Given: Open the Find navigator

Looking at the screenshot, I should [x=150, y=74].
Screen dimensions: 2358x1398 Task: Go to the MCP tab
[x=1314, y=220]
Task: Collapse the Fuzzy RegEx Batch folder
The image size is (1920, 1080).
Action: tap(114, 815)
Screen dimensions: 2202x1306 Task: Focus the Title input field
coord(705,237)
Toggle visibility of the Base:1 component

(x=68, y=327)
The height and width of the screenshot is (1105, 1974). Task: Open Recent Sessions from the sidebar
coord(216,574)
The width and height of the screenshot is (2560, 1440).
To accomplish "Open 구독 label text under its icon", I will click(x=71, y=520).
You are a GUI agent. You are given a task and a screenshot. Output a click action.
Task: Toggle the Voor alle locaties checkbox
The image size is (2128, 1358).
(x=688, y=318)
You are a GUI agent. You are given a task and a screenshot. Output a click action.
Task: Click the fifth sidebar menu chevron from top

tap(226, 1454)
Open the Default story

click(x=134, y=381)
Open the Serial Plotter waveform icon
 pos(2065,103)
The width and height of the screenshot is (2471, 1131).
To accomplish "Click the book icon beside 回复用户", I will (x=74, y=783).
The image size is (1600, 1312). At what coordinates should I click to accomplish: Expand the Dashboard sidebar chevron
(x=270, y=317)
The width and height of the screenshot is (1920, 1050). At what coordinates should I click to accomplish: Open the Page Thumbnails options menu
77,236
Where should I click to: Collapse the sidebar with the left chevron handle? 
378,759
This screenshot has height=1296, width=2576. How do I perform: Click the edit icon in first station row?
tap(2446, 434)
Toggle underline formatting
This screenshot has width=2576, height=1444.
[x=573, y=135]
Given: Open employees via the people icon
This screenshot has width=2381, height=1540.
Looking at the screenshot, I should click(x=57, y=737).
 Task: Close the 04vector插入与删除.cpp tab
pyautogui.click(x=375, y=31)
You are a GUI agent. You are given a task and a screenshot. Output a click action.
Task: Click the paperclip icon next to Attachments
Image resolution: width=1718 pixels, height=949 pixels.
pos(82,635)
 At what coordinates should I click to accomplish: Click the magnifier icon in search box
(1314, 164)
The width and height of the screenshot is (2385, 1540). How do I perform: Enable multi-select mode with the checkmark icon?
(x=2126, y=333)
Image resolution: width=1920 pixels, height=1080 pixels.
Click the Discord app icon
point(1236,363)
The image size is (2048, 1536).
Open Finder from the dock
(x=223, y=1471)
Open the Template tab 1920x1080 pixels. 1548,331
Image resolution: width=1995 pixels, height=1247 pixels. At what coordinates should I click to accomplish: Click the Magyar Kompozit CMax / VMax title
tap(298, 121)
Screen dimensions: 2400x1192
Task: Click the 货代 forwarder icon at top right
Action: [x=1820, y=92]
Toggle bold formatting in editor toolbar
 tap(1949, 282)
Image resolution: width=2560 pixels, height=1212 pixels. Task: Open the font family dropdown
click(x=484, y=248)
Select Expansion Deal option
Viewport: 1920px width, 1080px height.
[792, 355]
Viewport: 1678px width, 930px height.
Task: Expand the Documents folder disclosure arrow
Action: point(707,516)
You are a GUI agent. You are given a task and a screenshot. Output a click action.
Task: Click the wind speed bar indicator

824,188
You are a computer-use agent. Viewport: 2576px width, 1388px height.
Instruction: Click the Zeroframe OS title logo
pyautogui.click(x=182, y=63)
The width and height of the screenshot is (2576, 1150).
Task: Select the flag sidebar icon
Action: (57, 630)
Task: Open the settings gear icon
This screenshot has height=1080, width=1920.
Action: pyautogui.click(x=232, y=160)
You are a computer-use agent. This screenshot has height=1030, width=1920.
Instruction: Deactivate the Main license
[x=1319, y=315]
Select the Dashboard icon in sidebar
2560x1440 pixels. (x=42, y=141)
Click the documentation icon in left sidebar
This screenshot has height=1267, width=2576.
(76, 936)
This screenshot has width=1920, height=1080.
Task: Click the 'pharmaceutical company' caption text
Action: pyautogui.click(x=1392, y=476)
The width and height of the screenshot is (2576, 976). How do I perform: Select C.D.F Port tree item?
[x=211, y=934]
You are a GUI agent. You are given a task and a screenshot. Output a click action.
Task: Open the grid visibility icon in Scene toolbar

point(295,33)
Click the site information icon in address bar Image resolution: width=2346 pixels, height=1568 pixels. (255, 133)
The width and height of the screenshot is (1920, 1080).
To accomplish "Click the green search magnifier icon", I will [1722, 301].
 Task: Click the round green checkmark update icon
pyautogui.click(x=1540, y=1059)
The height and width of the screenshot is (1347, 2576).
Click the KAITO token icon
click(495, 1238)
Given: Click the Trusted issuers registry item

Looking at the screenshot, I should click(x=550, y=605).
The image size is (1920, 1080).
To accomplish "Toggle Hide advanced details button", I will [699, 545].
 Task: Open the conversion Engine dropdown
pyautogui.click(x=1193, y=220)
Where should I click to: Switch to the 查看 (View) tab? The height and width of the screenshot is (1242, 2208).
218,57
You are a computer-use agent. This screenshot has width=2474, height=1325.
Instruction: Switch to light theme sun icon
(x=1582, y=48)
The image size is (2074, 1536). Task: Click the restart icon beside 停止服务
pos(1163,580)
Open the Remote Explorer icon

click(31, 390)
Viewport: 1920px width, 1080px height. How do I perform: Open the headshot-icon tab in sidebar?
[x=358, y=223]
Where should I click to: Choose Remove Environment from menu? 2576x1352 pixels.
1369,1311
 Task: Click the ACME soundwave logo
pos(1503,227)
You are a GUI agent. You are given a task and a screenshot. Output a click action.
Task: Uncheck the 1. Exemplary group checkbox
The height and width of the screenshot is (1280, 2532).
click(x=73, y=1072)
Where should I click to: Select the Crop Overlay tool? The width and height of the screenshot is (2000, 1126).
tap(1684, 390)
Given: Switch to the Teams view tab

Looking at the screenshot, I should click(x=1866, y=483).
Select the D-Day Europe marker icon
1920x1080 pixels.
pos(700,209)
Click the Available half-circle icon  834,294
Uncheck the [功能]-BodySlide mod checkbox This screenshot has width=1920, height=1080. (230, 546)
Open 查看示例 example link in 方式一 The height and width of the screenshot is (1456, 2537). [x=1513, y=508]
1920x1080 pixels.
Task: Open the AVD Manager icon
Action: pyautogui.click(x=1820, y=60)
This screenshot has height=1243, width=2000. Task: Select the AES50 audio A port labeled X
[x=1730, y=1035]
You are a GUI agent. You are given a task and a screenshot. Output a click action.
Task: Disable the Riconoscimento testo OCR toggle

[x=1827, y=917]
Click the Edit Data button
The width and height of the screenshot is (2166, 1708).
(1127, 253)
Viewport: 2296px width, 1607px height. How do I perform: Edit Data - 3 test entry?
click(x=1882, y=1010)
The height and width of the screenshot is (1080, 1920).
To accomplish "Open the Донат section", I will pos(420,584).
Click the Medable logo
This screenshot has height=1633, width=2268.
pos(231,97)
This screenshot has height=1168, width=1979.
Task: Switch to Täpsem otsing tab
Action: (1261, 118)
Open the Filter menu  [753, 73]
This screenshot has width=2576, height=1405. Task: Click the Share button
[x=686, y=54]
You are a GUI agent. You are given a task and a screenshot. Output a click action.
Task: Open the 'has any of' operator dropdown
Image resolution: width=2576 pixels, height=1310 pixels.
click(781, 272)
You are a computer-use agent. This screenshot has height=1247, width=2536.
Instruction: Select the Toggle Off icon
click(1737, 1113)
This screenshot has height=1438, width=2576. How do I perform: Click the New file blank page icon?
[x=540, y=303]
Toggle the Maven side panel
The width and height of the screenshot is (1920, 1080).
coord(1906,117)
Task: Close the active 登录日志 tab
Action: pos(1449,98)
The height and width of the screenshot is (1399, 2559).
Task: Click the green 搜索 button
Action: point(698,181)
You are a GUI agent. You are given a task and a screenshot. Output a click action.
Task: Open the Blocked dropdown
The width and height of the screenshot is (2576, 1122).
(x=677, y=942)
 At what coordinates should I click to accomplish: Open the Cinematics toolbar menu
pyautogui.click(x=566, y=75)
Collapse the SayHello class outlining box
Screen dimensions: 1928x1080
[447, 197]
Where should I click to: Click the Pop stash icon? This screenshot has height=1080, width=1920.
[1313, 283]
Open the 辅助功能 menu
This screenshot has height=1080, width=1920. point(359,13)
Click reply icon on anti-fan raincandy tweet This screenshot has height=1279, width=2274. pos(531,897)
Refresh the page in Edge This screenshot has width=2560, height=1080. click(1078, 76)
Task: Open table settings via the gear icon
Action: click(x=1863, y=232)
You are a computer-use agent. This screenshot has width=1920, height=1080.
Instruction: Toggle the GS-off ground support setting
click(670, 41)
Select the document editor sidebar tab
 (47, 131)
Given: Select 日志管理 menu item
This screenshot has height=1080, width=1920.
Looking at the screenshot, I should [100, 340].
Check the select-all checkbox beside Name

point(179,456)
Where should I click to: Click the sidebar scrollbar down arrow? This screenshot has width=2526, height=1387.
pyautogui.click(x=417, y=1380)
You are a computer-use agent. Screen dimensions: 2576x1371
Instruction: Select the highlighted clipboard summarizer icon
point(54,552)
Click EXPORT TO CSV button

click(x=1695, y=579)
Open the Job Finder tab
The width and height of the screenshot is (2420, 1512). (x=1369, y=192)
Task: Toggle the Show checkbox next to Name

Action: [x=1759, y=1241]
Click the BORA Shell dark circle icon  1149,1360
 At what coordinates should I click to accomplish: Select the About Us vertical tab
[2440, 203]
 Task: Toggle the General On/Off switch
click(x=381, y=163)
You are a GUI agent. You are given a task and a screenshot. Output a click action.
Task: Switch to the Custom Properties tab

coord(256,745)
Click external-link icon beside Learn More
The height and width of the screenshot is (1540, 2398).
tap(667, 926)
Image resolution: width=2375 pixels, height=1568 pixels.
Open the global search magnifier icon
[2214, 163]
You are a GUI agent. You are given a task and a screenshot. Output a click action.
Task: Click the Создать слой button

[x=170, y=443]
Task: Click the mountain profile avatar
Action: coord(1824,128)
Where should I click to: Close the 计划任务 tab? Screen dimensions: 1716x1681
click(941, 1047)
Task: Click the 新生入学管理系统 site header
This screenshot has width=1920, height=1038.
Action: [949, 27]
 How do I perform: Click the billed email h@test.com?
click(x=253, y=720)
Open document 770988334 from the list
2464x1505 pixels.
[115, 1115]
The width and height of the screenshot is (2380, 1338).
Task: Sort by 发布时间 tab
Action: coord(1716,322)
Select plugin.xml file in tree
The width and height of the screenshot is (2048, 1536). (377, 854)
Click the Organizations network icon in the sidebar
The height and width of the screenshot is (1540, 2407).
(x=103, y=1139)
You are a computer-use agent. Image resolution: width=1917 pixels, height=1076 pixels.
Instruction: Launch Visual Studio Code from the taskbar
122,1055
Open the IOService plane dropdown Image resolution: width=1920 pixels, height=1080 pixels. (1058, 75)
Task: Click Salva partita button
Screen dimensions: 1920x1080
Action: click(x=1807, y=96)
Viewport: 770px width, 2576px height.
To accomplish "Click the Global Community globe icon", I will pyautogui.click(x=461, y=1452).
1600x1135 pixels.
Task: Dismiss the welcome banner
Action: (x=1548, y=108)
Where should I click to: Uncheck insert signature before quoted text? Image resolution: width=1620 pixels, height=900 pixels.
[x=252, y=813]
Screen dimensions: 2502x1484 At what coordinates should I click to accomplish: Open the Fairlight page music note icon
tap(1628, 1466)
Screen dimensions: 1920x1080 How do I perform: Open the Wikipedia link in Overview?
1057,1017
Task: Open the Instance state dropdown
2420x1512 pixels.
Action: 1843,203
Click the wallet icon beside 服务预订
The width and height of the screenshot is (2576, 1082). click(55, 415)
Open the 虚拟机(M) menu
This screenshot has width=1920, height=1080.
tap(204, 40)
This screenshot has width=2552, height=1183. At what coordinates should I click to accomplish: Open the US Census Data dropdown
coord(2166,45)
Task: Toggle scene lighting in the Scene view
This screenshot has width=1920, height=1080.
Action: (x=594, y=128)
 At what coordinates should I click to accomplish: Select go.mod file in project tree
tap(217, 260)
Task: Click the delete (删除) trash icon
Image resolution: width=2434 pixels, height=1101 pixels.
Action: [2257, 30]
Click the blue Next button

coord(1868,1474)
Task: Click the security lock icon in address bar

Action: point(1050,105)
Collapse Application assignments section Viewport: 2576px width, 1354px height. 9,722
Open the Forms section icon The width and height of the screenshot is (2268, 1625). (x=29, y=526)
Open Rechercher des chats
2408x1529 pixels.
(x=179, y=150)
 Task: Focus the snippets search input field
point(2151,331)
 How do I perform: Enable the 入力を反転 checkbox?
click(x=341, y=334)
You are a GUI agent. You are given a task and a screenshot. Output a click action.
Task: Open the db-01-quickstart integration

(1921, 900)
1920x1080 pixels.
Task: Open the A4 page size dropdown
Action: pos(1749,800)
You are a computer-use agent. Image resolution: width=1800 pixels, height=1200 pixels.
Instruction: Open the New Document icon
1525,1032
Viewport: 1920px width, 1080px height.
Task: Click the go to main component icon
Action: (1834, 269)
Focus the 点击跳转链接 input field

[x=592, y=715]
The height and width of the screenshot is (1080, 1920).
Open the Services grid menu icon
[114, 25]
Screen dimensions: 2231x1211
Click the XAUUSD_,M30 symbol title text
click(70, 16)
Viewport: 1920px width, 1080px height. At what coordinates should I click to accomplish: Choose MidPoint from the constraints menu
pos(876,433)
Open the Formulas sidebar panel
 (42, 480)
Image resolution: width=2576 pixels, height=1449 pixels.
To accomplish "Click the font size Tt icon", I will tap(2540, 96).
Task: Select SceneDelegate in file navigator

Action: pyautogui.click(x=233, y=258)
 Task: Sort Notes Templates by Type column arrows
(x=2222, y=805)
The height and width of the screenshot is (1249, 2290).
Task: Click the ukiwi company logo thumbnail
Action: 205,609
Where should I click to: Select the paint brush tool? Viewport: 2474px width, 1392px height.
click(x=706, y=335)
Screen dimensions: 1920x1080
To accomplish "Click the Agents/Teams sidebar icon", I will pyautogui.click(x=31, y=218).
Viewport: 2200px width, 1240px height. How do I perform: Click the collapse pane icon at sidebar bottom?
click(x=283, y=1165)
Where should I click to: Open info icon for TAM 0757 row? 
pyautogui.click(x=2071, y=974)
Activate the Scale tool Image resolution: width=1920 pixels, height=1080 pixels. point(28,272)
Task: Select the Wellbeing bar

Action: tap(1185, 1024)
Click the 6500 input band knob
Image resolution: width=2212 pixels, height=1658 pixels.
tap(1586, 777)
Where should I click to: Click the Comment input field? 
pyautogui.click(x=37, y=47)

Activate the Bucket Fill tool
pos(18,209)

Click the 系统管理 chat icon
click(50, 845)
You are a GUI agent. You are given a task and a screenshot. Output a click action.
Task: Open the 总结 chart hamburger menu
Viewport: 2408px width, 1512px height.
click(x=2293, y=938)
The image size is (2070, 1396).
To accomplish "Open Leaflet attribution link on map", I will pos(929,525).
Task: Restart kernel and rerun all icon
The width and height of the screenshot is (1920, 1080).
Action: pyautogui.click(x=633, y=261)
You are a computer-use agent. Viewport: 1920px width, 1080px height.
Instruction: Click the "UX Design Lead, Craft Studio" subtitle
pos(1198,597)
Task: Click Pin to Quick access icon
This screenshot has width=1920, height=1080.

========================

Find the word "computer" in the entries above, then copy each line that holds it.

-- Result below --
You are a computer-use agent. Viewport: 2576px width, 1388px height.
You are a computer-use agent. This screenshot has height=1030, width=1920.
You are a computer-use agent. This screenshot has width=2474, height=1325.
You are a computer-use agent. This screenshot has height=1247, width=2536.
You are a computer-use agent. This screenshot has width=1920, height=1080.
You are a computer-use agent. Screen dimensions: 2576x1371
You are a computer-use agent. Image resolution: width=1917 pixels, height=1076 pixels.
You are a computer-use agent. Image resolution: width=1800 pixels, height=1200 pixels.
You are a computer-use agent. Viewport: 1920px width, 1080px height.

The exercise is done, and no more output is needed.